Por momentos, leer a Etgar Keret produce la sensación de escuchar a alguien contando un chiste en medio de un incendio. El autor Isrealí (que acaba de volver al ruedo con Autocorrect, su último libro de cuentos) no ignora el fuego y no tiene miedo de jugar con él, porque compendió que la risa es una de las pocas herramientas capaces de atravesarlo.
En la literatura contemporánea, pocos los autores que han logrado construir una voz tan reconocible; combinando el humor, la ternura, la imaginación y la melancolía. Keret se ha convertido en una de las figuras más influyentes del cuento breve de las últimas décadas. Sus relatos fueron traducidos a numerosos idiomas y conquistaron lectores de todo el mundo gracias a una fórmula singular: partir de situaciones cotidianas para introducir con absoluta naturalidad, elementos fantásticos o absurdos que revelan aspectos relevantes de la condición humana.
Su estilo parece sencillo e incluso improvisado. Sin embargo, detrás de esa apariencia hay una precisión notable, que se escribe con la lógica de los sueños: el lector acepta ingresar en ese universo porque reconoce, detrás del disparate, una emoción verdadera. Sus cuentos suelen comenzar en la realidad más cotidiana y desviarse apenas unos centímetros hacia lo fantástico. Ese pequeño corrimiento basta para revelar el absurdo de nuestras convenciones, nuestros miedos y nuestras formas de amar. No sorprende que muchos de sus textos hayan sido adaptados al cine, ni que él mismo haya desarrollado una intensa carrera como guionista y realizador. Junto con su esposa, la cineasta Shira Geffen, obtuvo reconocimiento internacional cuando la película Jellyfish ganó la Cámara de Oro en Cannes.
Sus mejores cuentos funcionan porque detrás de cada ocurrencia aparece una pregunta dolorosa. ¿Cómo convivir con la pérdida? ¿Qué hacemos con la culpa? ¿Cómo seguir adelante cuando el mundo se desarma? En ese sentido, su literatura está menos cerca de la sátira que de la compasión. Sus personajes suelen ser fracasados, solitarios o desorientados; sin embargo, el autor nunca los observa con superioridad. Incluso cuando los ridiculiza, los protege.
Aun así, no todo se resume en la fórmula. Frente a las grandes narrativas históricas y políticas que habían dominado buena parte de la producción literaria de su país, eligió concentrarse en historias breves, protagonizadas por individuos comunes, muchas veces perdidos, confundidos o en crisis. Desde entonces, ha desarrollado una obra caracterizada por la economía narrativa, la imaginación desbordante y una capacidad extraordinaria para combinar lo trágico y lo cómico.
Su libro más reciente, Autocorrect, confirma la vigencia de su talento y la evolución constante de su mirada.

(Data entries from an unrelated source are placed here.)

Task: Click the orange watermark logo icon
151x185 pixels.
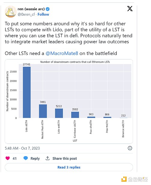Action: click(x=124, y=179)
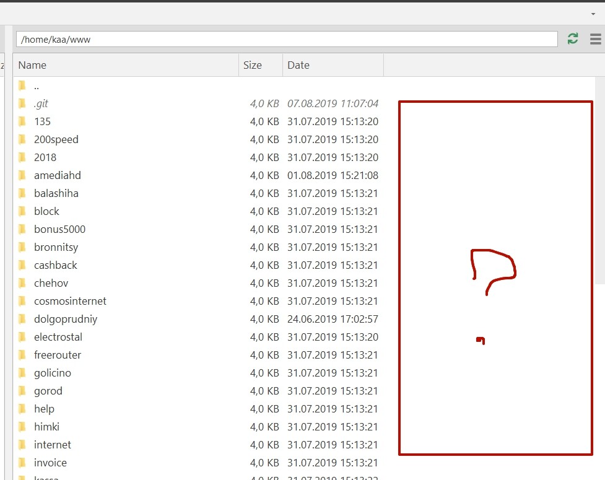Click the parent directory folder icon

pos(22,86)
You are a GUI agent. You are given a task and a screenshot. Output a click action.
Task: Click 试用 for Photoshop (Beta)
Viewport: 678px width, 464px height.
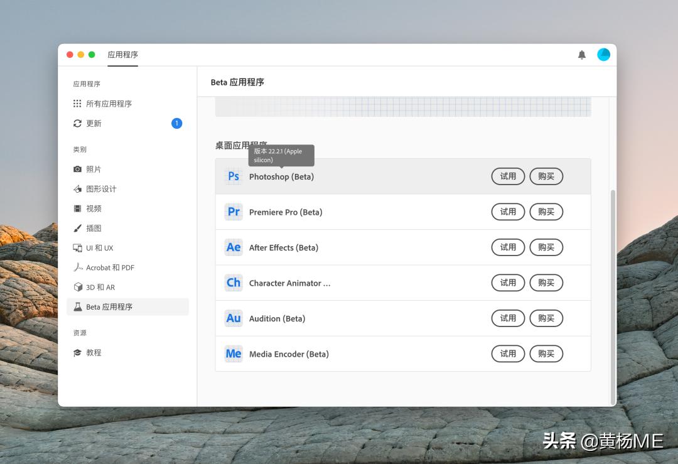(x=508, y=176)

Keret parece ir siempre más allá, buscando los bordes de la literatura. En este caso, aunque conserva el humor y la imaginación que lo hicieron célebre, la colección presenta un tono más reflexivo y melancólico. El propio título funciona como una metáfora de la experiencia humana: la ilusión de que siempre es posible corregir errores, modificar decisiones o reescribir aquello que el destino ha determinado. La fórmula de Keret se repite con variantes que parecieran infinitas: los personajes intentan reparar pérdidas, reconstruir vínculos o encontrar una salida a situaciones que parecen escapar de control y, como es habitual, estas búsquedas se desarrollan a través de escenarios insólitos y giros inesperados. Sin embargo, el elemento fantástico nunca desplaza la dimensión emocional. Ahí radica la maravilla, el ingenio. Porque eso que parece fuera de lugar, sirve para iluminar el cuento desde un lugar único.

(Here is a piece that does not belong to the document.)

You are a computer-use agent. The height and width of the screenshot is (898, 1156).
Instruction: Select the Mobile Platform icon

El contexto en que fue escrito el libro también deja su huella. Sin transformarse en una obra explícitamente política, Autocorrect refleja el clima de Medio Oriente, sin caer en un panfleto. Este es un libro marcado por experiencias colectivas recientes, desde la pandemia hasta la guerra de Gaza. Keret evita los discursos y las declaraciones grandilocuentes; prefiere mostrar cómo los acontecimientos históricos repercuten en la intimidad de las personas, en sus relaciones y en sus pequeños gestos cotidianos.
Lo más valioso de esta nueva colección es la madurez con la que el autor aborda la fragilidad humana. La risa sigue presente, aunque ya no aparece tanto como celebración, sino también a modo de resistencia frente a la tristeza y el desconcierto. En ese equilibrio reside, en buena medida, la fuerza de su literatura. Con Autocorrect, Etgar Keret demuestra una vez más por qué es considerado uno de los grandes maestros del cuento contemporáneo y sus relatos continúan recordándonos que la realidad puede ser extraña, absurda e imprevisible, pero también, incluso en medio de la incertidumbre, la literatura sigue siendo una herramienta privilegiada para entendernos a nosotros mismos.